Every line below must be copied as written, except for pictures.

** Opening Data records block **

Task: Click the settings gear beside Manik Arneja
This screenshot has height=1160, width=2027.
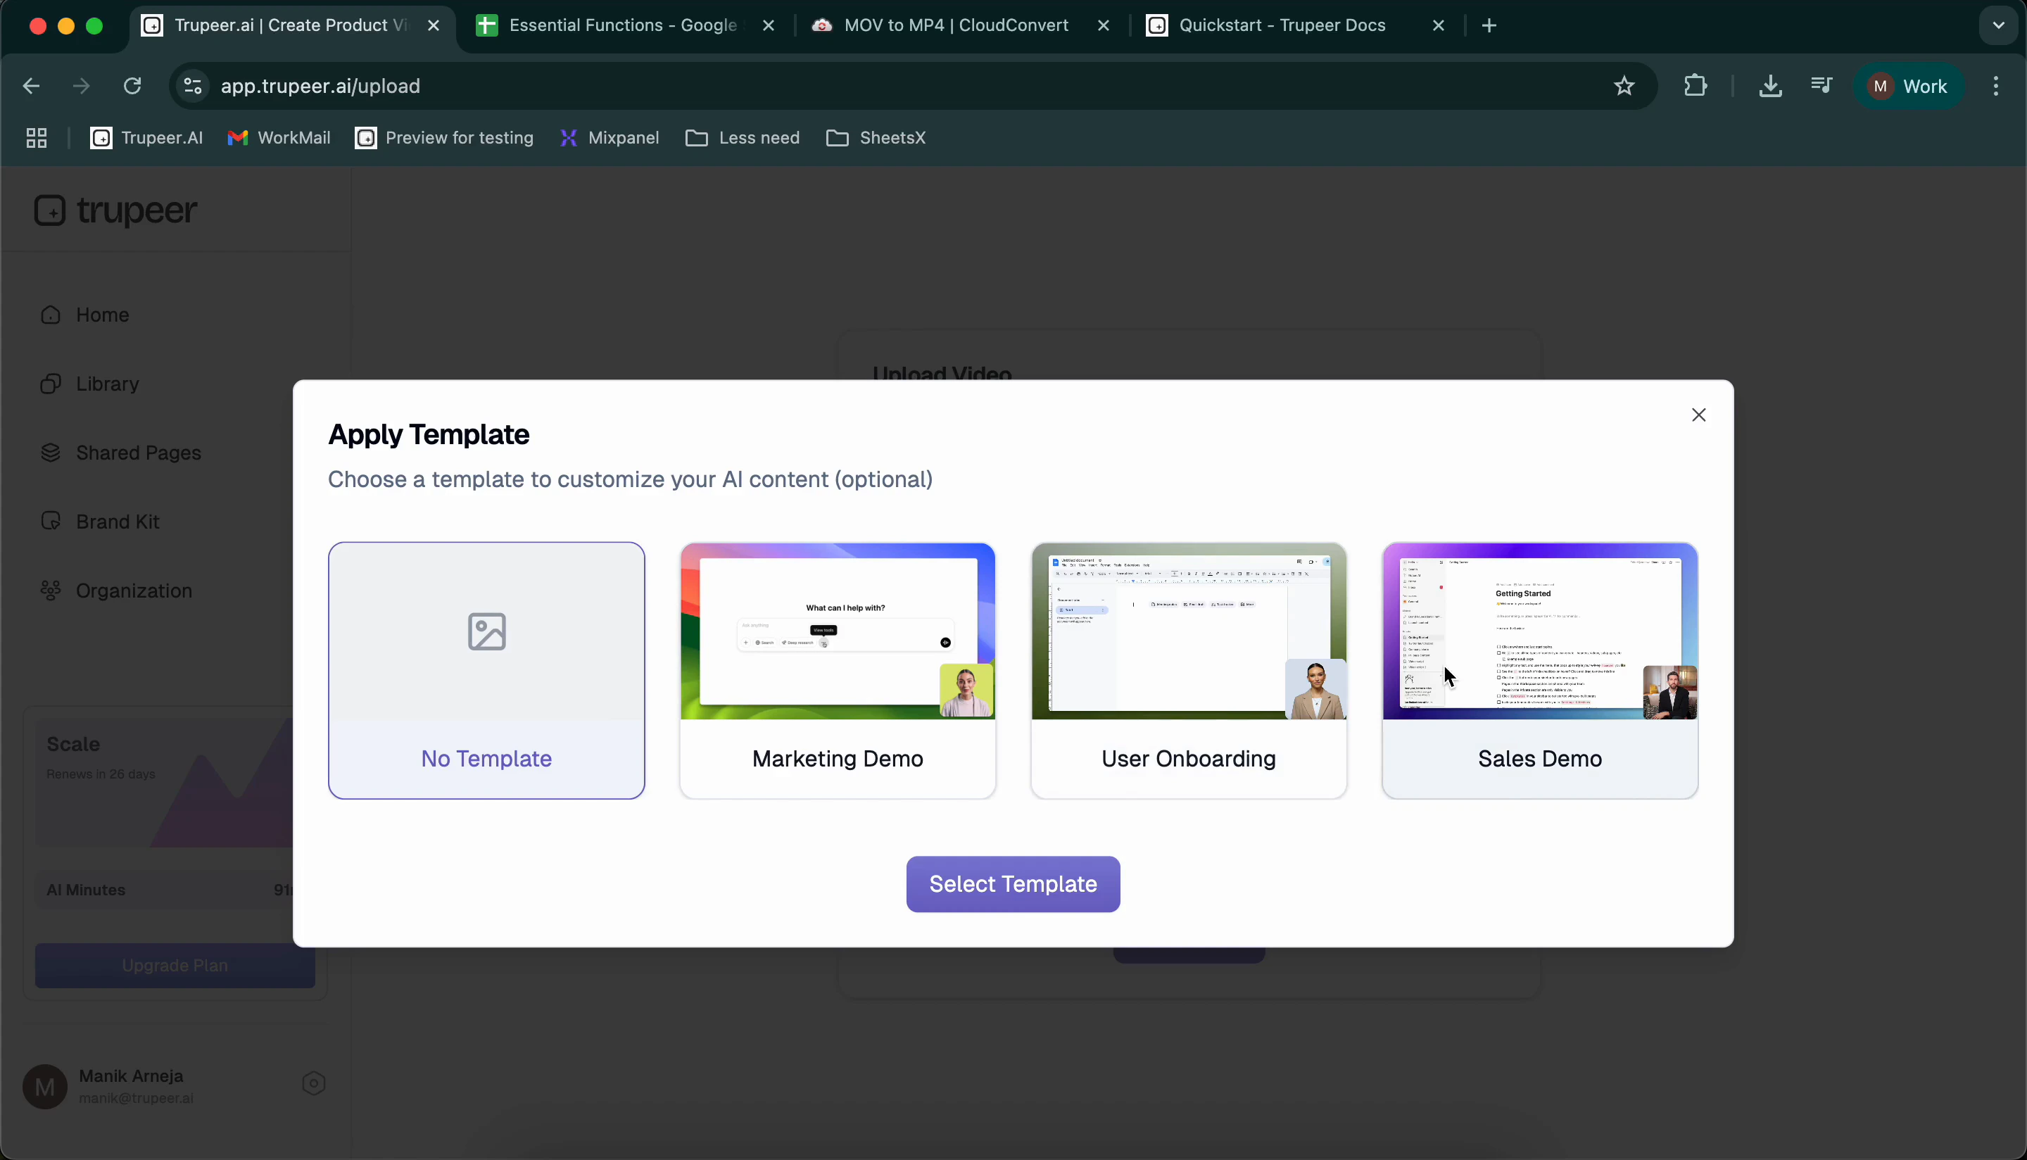Action: 313,1084
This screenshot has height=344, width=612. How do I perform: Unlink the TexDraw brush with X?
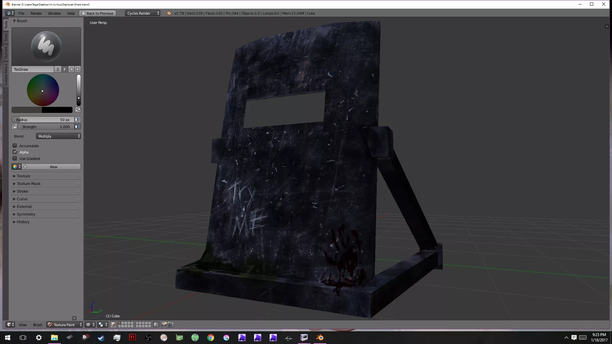(77, 69)
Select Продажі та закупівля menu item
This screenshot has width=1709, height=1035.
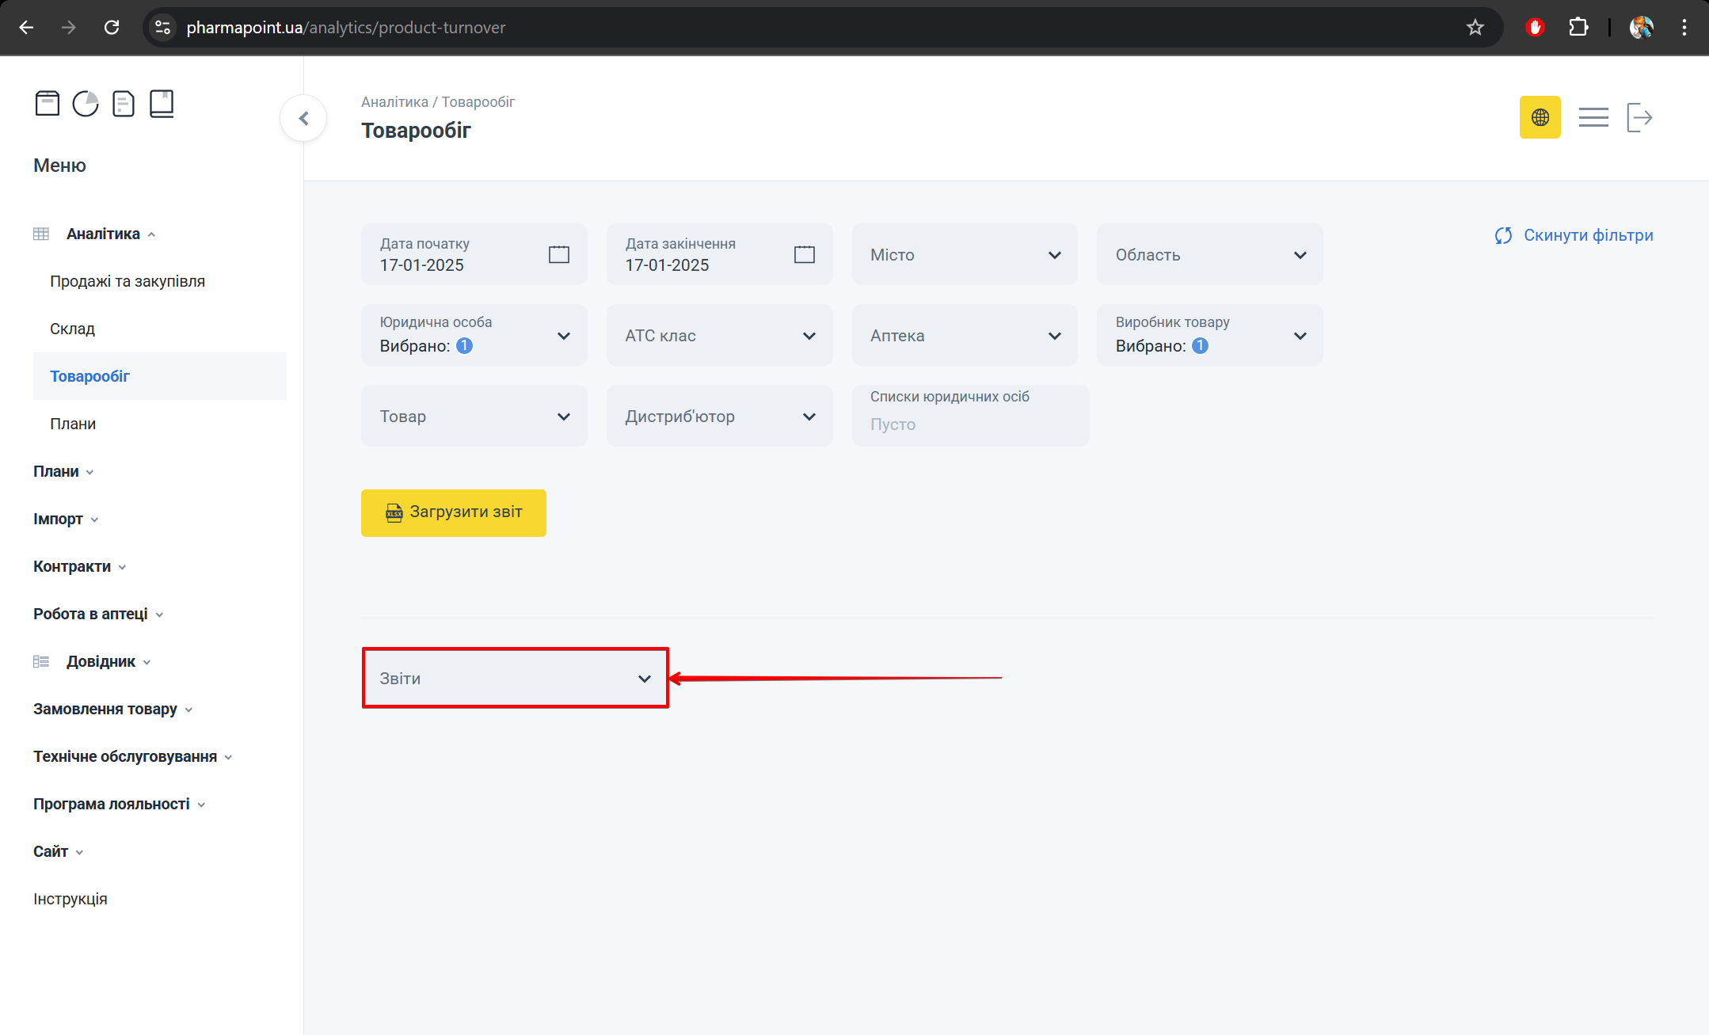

** Closing Data records block **

__Exercise answer__.
Task: Click the settings gear beside Manik Arneja
This screenshot has height=1160, width=2027.
Action: 313,1084
This screenshot has height=344, width=612. How do I perform: Unlink the TexDraw brush with X?
(77, 69)
Select Продажі та закупівля menu item
This screenshot has width=1709, height=1035.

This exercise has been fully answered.